Oh, don’t ask why - Deutsche Oper Berlin
Oh, don’t ask why
Benedikt von Peters Inszenierung AUFSTIEG UND FALL DER STADT MAHAGONNY macht unser Opernhaus zum Vergnügungstempel. Es wartet ein Abend voller Rausch und Gesang und aufgehobener Grenzen
Wer kein Geld hat, ist tot. Wer liebt, ist ebenfalls tot. Dies sind die ungeschriebenen Gesetze in Mahagonny. Die Gründung einer Stadt in der Wüste bedeutet für Bertolt Brecht und Kurt Weill zugleich die Gründung einer neuen Gesellschaft. Sie fragen nach den Werten, auf denen diese Gemeinschaft fußt und schufen mit ihrer Oper ein Modell, das heute noch Gültigkeit besitzt: ein Labor, in dem wir die Spätfolgen unseres liberalisierten Kapitalismus reflektieren können. Und an dieser zeitlosen Reflexion möchte ich das Publikum beteiligen, so direkt wie möglich.
Der Körper ist immer schneller als der Kopf. Inmitten eines Geschehens machen wir andere Erfahrungen, als wenn wir im Dunkeln sitzen und auf eine Bühne schauen. Deswegen inszeniere ich AUFSTIEG UND FALL DER STADT MAHAGONNY im gesamten Gebäude der Deutschen Oper Berlin. Die Besucherinnen und Besucher treten ins Haus ein und sie betreten die »Netzestadt«, wie es bei Brecht heißt – und verfangen sich in diesen Netzen. Das Orchester sitzt auf der Bühne, sein Spiel wird im ersten Teil des Abends in die Foyers übertragen, es gibt Screens, auf denen die Ankunft der Arbeiter aus Alaska mit dem Taxi live zu verfolgen ist, alle Sängerinnen und Sänger und die Mitglieder des 80-köpfigen Chors bewegen sich unter den Gästen.
Überall ist was los, Leute tanzen, Seifenblasen schweben, auf Rollwägen wird Mahagonny-Sekt angeboten, der Preis fällt nach dem Börsenprinzip, es wird einen Run auf die Getränke geben. Doch gleichzeitig fühlt man sich ein wenig verloren, sucht das Zentrum dieses dauererregten Spektakels vergebens, stellt fest, »etwas fehlt«, für mich der zentrale Befund des Stücks. Auch Holzfäller Jim ergeht es so. Er kam aus Alaska in die vermeintliche Paradiesstadt, um nach der harten Arbeit Spaß zu finden (wohlgemerkt: Spaß, nicht Freude), und merkt schnell: Das Eigentliche fehlt. Er stellt fest, es gibt keine Werte, die kapitalistische Maschine hat keinen ideellen Kern, sie besteht nur aus blankem Sozialdarwinismus: »Und wenn einer tritt, dann bin ich es. Und wird einer getreten, dann bist du’s«. Statt einer Gemeinschaft findet er sich mitten in einem Kampf Mensch gegen Mensch.

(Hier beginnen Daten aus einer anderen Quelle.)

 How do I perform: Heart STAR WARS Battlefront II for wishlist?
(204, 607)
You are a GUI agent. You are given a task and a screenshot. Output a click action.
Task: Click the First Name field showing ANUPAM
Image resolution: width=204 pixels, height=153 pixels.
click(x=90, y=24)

Also lehnt Jim sich auf gegen Mahagonny und sein Prinzip. Zu Hilfe kommt ihm ein Taifun, der sich nähert und die Stadt zu verwüsten droht. So wird der zweite Teil des Stücks zu einem nihilistischen Projekt, wie man es von Karl Kraus’ »Die letzten Tage der Menschheit« oder Marco Ferreris Film »Das große Fressen« kennt: Eine Gesellschaft feiert ihre Selbstzerstörung. Nach der Devise: Wenn es nichts mehr gibt, dann huren und saufen wir uns eben zu Tode. Diesen zweiten Teil erlebt das Publikum gemeinsam auf der Bühne, auf einem Matratzenlager, wie in einer Turnhalle. Und in diesem Moment der Selbstabschaffung erleben alle ein Beieinandersein, eines, das Sinn stiftet – so hat es Brecht schon extrem gedankenscharf angelegt – und gleichzeitig suchen wir nach Auswegen, um den Nihilismus und die Zerstörung aufzuhalten.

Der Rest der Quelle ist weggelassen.